Aim of the task -> Your output should be the lines from the one containing "Image resolution: width=1568" through the last line below, both ends included, exactly as written and free of pictures.

** Opening Data shown block **

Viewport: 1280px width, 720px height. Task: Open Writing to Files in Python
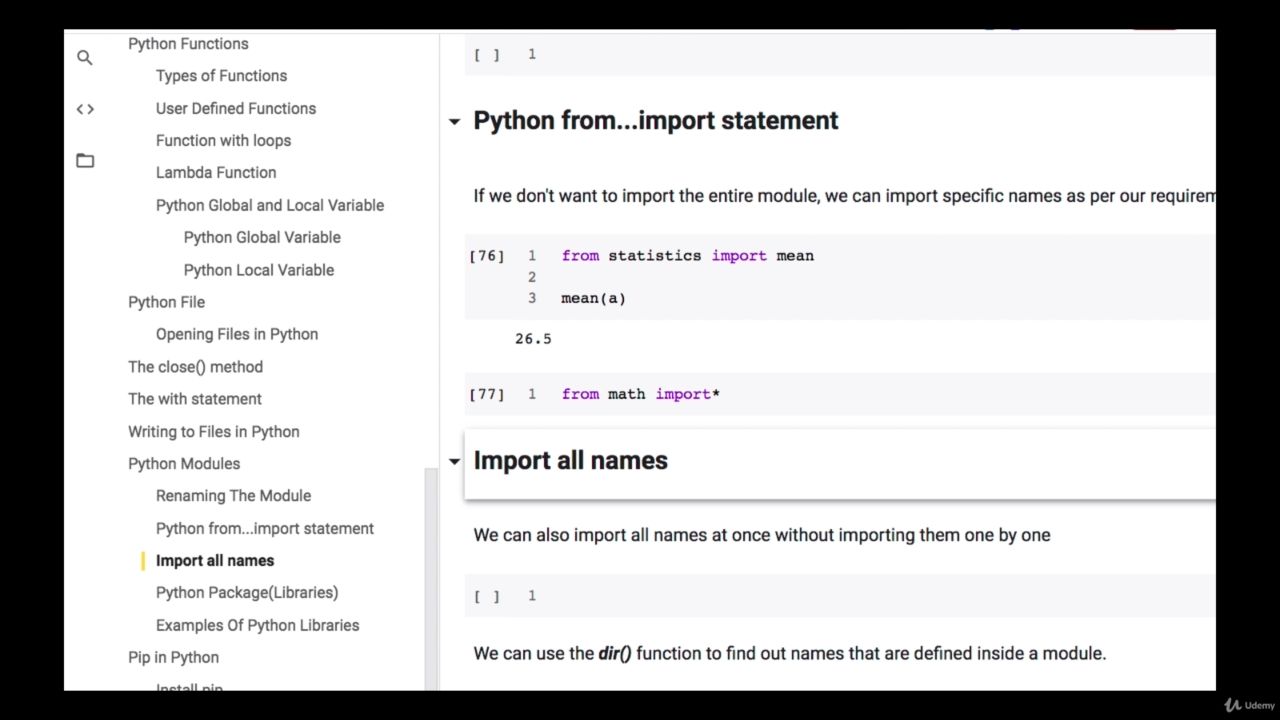point(213,431)
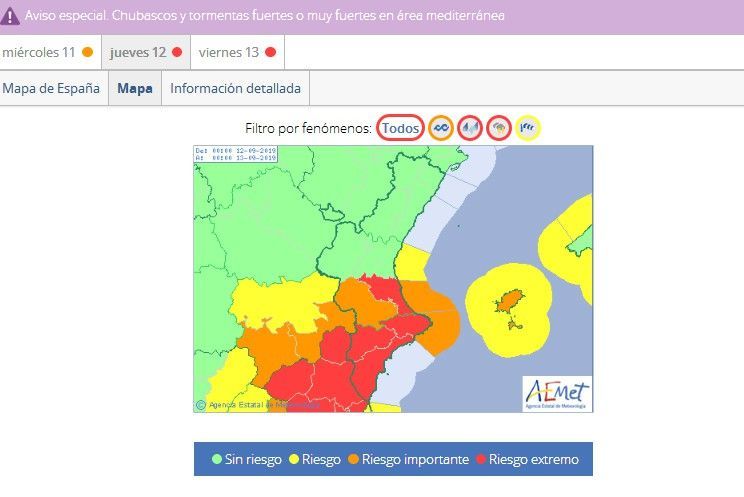The image size is (744, 497).
Task: Select the Mapa tab
Action: tap(135, 88)
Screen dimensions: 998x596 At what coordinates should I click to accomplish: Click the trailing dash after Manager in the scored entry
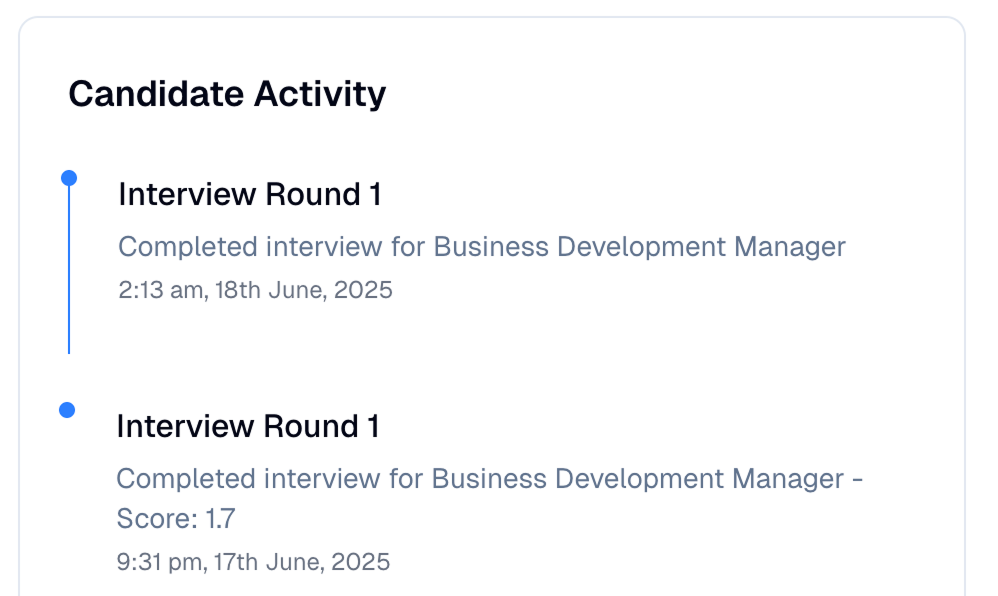(857, 479)
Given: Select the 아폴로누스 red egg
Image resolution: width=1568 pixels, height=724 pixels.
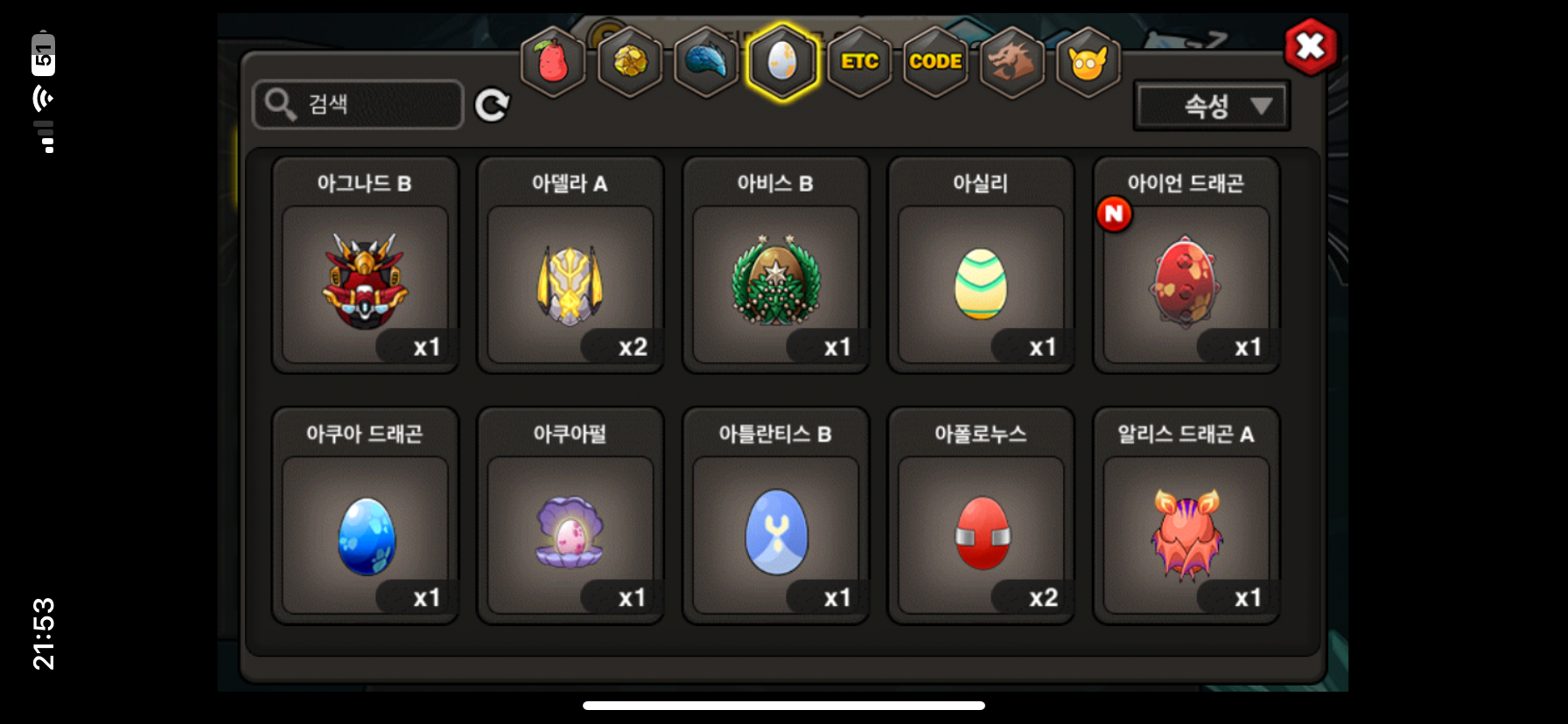Looking at the screenshot, I should tap(981, 516).
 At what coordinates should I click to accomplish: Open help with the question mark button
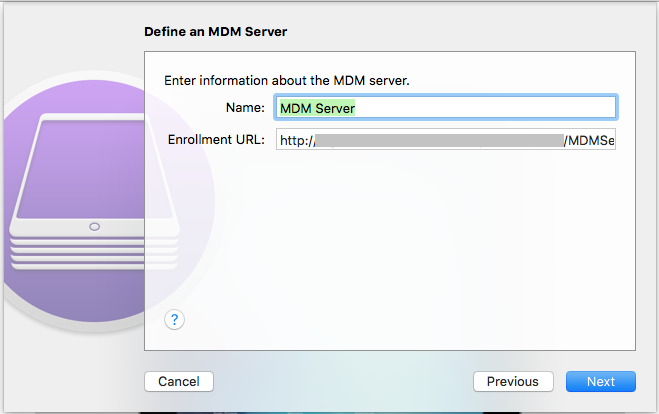pos(174,320)
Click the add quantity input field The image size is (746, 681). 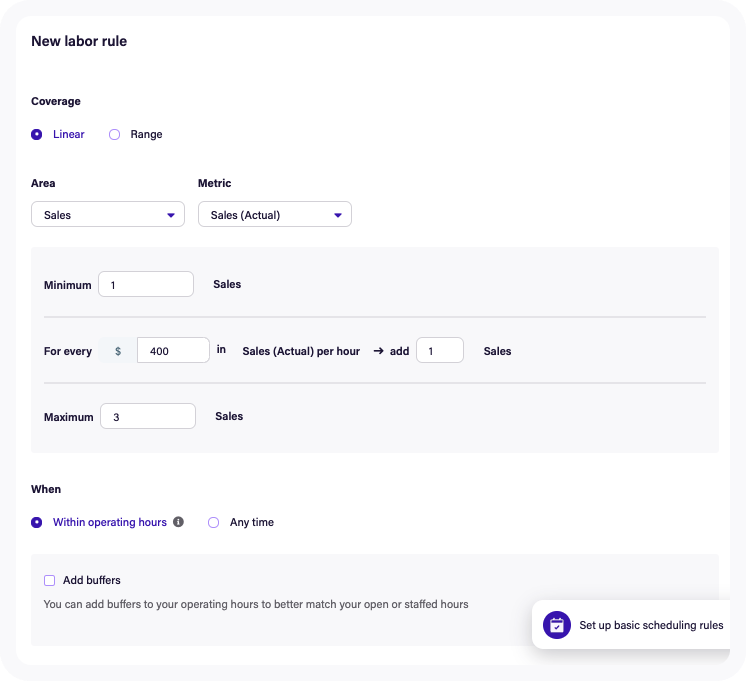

** Closing Data shown block **

Exercise answer ->
Image resolution: width=1568 pixels, height=724 pixels.
Looking at the screenshot, I should tap(981, 516).
 At what coordinates should I click to accomplish: Open help with the question mark button
pos(174,320)
Click the add quantity input field The image size is (746, 681). 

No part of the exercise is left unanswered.